The rules are different, though. While Twitter sometimes rewards constant posting, Facebook does not. You can post links and/or status updates on your page (we’re not talking here about your personal profile, but the “Page” you’ve set up as your business, organization or artist), just like Twitter, but only a fraction of your audience actually sees what you post (you can see this at the bottom of any of your posts; it’ll say something like “475 people saw this post.”)

For example, I have almost 5,000 likes on the Guante page. If I post a new song or a link to an event, usually around 1,000 people “see” it. Sometimes it’s more; sometimes it’s as low as 200. You can pay Facebook to make a particular post reach more people, but who wants to do that? Luckily, there are some effective tactics to get around that:

  • The key word is intentionality. Resist the urge to post whenever you have a thought. You have to consider time of day, frequency of posts and other factors. I generally post once in the morning (around 8am) and once at night (around 9pm), because that’s what I’ve found to be effective when it comes to maximizing my reach. But I’m an artist; your audience might be online at different times, especially if you’re an activist organization or a nonprofit. Trial and error.
  • I try not to post more than twice per day. A lot of people I know only post once per day. Some do more, but again—the more you post, the more you dilute the power of an individual post. I don’t have the tech background to understand how this works, but it’s what I’ve found.
  • Strive for interactivity; rather than just posting a link to an event, post the link and try to start a conversation about that event. Ask questions. Show your personality.
  • Don’t forget about the “use Facebook as your page” button. If you add other pages to your page’s “favorites” list, you can then log in as your page (as opposed to your personal profile) and comment on their posts. This is a great way to increase your visibility and build community.

Why All This Matters
Having a social media presence is never enough. Real success—whether you’re running a political campaign or just trying to get famous—comes from hard work, old-fashioned face-to-face outreach/networking, and substance. But social media is still an invaluable tool, one tactic in what has to be a larger strategy.
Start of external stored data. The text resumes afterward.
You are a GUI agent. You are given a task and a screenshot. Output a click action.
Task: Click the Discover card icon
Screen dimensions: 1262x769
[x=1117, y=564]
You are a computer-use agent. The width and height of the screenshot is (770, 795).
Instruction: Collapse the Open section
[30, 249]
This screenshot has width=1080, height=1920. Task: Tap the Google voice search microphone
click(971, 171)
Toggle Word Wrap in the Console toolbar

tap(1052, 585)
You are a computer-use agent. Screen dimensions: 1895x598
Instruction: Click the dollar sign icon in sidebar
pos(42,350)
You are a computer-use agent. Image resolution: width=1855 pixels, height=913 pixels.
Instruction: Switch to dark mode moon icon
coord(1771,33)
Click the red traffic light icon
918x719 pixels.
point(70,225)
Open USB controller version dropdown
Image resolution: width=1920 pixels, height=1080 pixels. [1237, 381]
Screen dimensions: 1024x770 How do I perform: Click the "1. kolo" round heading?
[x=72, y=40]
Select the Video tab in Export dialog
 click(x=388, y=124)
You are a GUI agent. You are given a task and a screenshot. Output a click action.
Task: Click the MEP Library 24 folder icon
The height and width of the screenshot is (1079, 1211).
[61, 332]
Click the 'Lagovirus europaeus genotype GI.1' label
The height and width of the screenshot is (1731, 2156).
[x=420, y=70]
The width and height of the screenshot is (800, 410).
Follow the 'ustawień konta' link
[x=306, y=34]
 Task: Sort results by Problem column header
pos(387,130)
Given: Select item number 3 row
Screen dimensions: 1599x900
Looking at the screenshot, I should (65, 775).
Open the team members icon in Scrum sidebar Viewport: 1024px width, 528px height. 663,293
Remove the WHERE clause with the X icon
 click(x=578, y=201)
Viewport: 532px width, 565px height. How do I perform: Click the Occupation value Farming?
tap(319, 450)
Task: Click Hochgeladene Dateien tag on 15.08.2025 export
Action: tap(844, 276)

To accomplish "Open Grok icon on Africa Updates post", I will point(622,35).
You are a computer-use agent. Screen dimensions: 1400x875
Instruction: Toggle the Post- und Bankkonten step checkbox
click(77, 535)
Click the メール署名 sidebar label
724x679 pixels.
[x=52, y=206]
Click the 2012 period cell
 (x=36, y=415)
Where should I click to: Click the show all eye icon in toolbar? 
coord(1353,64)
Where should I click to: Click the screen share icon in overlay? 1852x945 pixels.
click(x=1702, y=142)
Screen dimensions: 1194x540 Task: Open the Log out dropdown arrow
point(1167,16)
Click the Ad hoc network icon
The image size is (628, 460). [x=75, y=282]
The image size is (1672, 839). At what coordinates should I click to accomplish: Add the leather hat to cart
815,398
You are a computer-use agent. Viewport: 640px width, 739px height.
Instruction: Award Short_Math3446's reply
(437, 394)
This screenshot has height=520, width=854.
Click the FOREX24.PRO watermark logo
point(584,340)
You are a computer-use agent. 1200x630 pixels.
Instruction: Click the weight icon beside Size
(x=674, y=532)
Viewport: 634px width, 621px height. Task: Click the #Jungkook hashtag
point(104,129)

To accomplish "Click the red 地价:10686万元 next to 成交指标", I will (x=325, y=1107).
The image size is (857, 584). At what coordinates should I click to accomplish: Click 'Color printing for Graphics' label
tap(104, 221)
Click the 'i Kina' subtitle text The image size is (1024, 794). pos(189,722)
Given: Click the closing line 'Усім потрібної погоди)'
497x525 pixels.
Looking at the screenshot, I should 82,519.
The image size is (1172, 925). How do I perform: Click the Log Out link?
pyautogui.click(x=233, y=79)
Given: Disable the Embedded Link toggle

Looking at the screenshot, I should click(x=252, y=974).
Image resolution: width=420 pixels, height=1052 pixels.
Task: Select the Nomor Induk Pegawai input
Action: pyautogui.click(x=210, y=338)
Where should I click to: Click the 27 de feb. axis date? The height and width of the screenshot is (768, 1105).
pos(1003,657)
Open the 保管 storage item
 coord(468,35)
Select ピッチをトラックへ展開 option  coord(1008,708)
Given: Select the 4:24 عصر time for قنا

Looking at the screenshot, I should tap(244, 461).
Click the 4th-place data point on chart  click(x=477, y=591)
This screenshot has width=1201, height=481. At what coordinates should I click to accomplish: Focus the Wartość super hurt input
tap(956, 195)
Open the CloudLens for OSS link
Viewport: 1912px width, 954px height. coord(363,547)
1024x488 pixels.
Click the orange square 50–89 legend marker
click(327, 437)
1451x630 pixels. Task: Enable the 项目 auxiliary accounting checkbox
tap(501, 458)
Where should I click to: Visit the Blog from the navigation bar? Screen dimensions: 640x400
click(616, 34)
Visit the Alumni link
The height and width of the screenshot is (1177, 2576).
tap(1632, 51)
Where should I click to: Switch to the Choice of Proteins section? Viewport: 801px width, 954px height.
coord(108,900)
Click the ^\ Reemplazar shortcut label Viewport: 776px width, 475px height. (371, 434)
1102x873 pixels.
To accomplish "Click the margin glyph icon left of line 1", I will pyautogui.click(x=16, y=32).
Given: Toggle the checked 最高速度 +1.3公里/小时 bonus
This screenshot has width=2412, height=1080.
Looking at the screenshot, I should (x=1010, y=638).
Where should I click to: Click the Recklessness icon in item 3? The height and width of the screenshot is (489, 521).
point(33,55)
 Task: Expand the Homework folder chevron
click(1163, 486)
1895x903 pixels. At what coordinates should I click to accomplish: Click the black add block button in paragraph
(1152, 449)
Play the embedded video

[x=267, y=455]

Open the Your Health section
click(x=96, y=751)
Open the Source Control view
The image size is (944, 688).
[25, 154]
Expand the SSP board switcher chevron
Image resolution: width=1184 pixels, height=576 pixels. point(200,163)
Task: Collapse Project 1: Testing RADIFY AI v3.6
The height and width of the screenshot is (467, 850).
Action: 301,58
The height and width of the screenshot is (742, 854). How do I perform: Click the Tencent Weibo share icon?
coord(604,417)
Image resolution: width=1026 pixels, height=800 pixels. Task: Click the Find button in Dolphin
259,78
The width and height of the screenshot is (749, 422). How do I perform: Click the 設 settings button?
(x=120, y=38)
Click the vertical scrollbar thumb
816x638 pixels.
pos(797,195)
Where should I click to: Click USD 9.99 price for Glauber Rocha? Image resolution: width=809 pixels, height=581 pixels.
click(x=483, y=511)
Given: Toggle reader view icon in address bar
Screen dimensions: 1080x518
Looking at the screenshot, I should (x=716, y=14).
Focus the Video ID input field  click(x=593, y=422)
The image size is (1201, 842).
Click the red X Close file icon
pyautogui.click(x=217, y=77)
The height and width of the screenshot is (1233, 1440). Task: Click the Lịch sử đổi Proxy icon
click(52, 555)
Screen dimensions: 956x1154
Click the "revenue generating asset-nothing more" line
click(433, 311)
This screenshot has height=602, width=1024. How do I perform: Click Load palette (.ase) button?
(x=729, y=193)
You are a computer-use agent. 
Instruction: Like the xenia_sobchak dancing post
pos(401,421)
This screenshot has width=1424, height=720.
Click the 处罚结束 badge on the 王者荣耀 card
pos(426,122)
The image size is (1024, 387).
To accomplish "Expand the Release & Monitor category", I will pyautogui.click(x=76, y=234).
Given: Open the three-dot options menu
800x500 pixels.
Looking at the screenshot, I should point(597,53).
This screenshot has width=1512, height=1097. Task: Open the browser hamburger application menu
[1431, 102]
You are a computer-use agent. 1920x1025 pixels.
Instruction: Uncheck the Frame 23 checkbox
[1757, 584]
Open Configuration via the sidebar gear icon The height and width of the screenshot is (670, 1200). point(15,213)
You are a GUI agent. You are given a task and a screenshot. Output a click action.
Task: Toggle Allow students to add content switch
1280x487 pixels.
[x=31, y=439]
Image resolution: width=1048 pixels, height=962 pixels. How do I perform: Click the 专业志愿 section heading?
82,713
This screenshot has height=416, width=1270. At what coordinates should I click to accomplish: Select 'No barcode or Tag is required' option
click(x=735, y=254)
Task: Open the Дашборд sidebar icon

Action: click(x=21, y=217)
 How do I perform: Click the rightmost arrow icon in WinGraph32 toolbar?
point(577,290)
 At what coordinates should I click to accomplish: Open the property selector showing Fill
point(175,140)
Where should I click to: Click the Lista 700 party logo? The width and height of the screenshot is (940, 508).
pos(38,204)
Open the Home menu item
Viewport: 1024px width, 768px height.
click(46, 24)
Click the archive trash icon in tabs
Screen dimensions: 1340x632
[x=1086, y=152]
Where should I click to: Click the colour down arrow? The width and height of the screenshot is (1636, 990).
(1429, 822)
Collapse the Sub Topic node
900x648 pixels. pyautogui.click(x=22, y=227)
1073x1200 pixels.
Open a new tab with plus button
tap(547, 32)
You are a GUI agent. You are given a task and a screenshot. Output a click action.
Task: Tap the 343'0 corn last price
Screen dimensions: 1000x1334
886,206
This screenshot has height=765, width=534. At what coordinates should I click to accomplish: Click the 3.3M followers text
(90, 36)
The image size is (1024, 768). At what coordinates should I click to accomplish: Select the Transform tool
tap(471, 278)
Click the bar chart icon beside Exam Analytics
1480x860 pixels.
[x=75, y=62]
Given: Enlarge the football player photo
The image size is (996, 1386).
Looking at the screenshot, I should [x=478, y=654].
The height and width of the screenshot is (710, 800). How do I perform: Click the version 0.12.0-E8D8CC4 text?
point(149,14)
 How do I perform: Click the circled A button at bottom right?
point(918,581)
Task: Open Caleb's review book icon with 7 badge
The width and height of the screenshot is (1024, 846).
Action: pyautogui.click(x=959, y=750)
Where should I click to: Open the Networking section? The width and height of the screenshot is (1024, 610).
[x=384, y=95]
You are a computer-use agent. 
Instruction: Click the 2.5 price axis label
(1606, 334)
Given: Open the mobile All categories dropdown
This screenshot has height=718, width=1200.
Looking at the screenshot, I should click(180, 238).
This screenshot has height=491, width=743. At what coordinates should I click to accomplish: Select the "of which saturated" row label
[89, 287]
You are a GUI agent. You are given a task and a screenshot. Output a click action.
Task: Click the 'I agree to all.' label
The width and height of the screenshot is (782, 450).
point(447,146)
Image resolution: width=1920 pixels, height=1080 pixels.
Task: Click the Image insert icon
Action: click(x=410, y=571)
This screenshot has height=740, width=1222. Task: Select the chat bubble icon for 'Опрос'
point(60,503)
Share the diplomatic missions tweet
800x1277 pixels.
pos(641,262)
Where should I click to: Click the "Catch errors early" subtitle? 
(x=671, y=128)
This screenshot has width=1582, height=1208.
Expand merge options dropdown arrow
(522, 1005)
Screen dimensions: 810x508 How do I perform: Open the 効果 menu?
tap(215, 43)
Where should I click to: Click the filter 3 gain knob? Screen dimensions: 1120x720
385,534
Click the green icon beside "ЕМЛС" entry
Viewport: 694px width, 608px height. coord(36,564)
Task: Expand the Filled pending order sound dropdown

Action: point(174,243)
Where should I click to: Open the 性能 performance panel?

Of course, it’s about the work first. Having a million Twitter followers to promote to doesn’t mean anything if the work itself isn’t worthwhile. But you’re probably doing good work. If that’s the case, it is not just in your best interest to promote it, it your responsibility to promote it. Social media will never be the only way to do that, but in 2013, there is no reason not to take advantage of its power.

This is all clearly just the tip of the iceberg, though. What strategies, tips and tactics have worked for you or your organization?